→ **Problem requirements**
Write out the lines below word for word, beginning at the line that contains "Task: Click the Learn more link" and stopping after the line that contains "Action: [x=1285, y=94]", and leave the pictures out of your answer.

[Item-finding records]
──────────
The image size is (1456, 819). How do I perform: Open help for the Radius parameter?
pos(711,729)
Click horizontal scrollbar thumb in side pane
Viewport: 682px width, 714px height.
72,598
──────────
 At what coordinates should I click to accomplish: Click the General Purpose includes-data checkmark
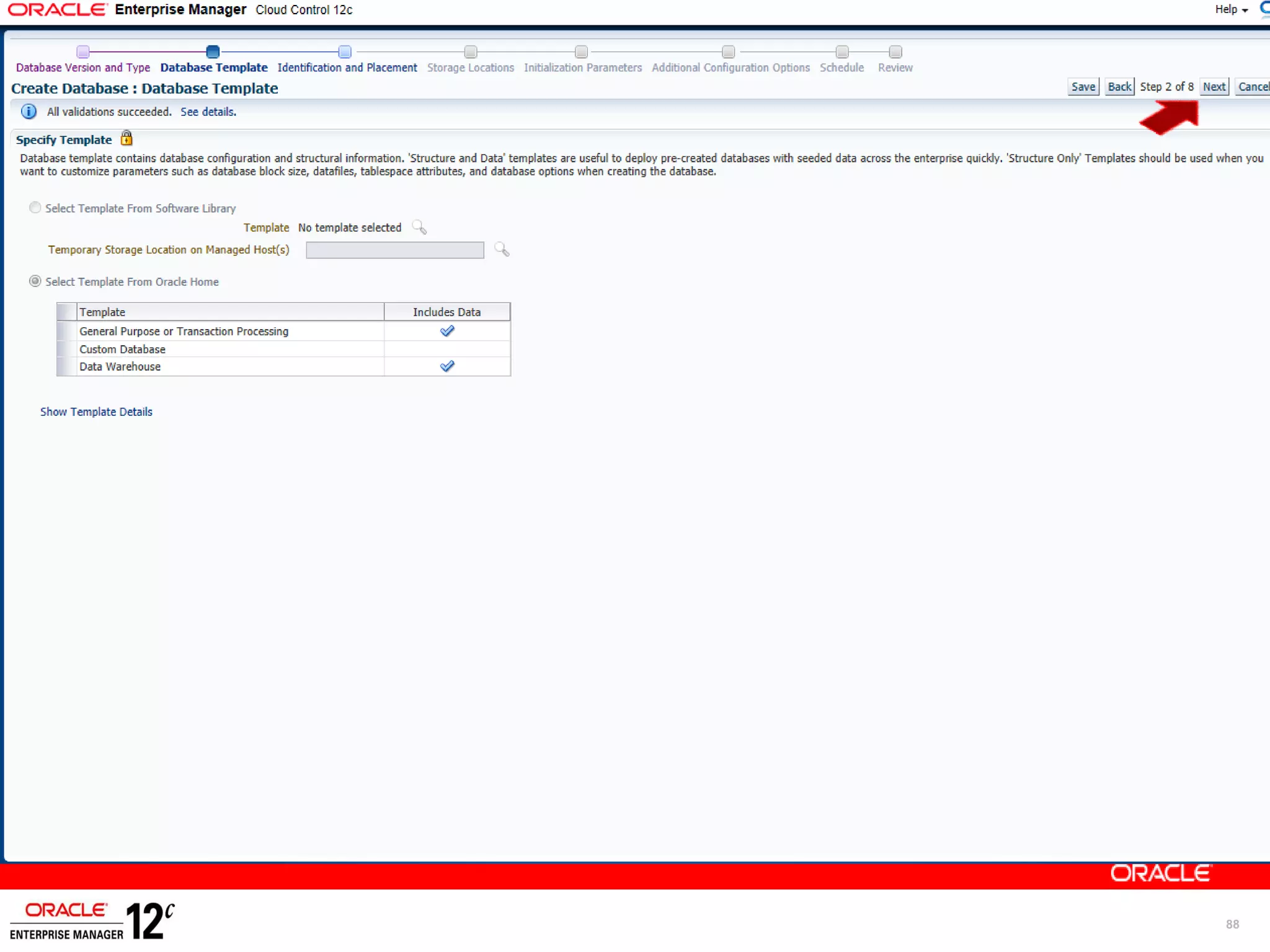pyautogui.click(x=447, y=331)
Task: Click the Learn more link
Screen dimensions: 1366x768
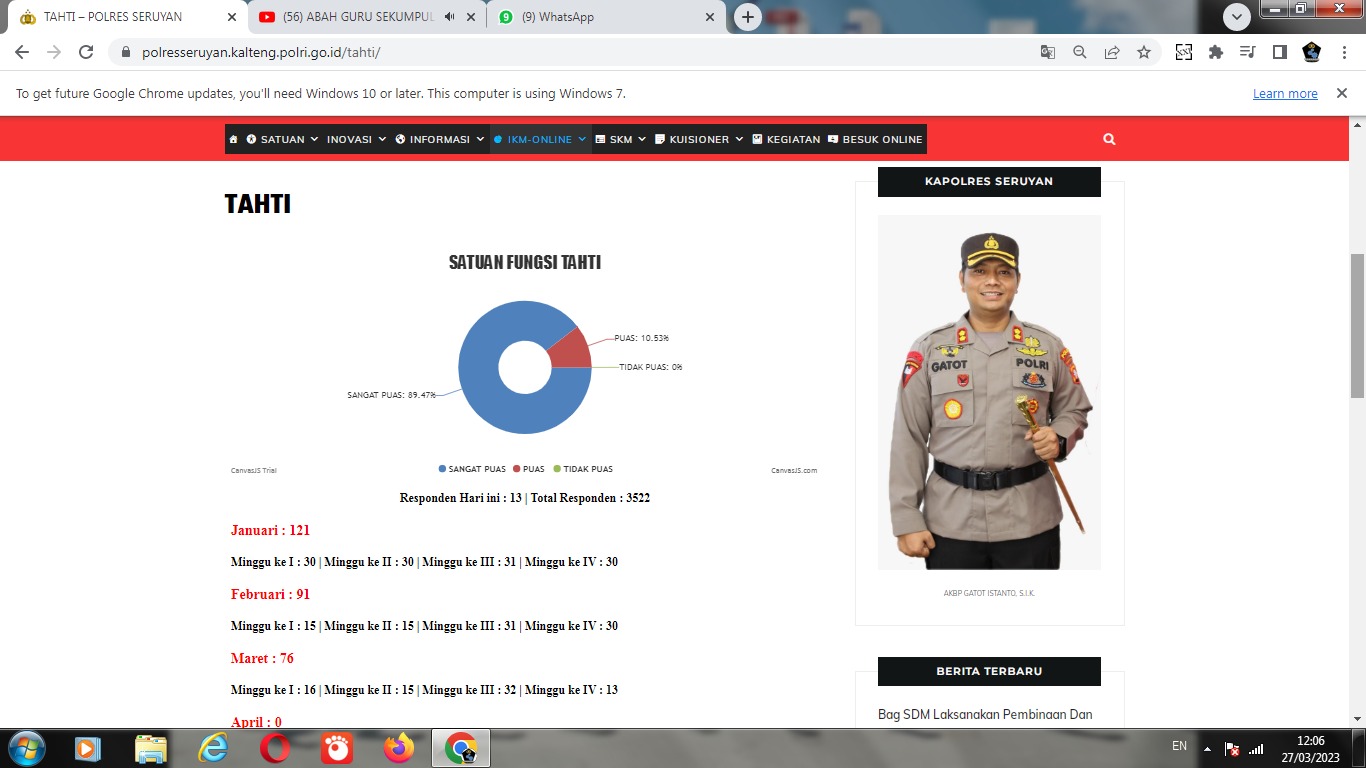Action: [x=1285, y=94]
──────────
→ **Response to this task**
Task: Click the Learn more link
Screen dimensions: 1366x768
Action: [x=1285, y=94]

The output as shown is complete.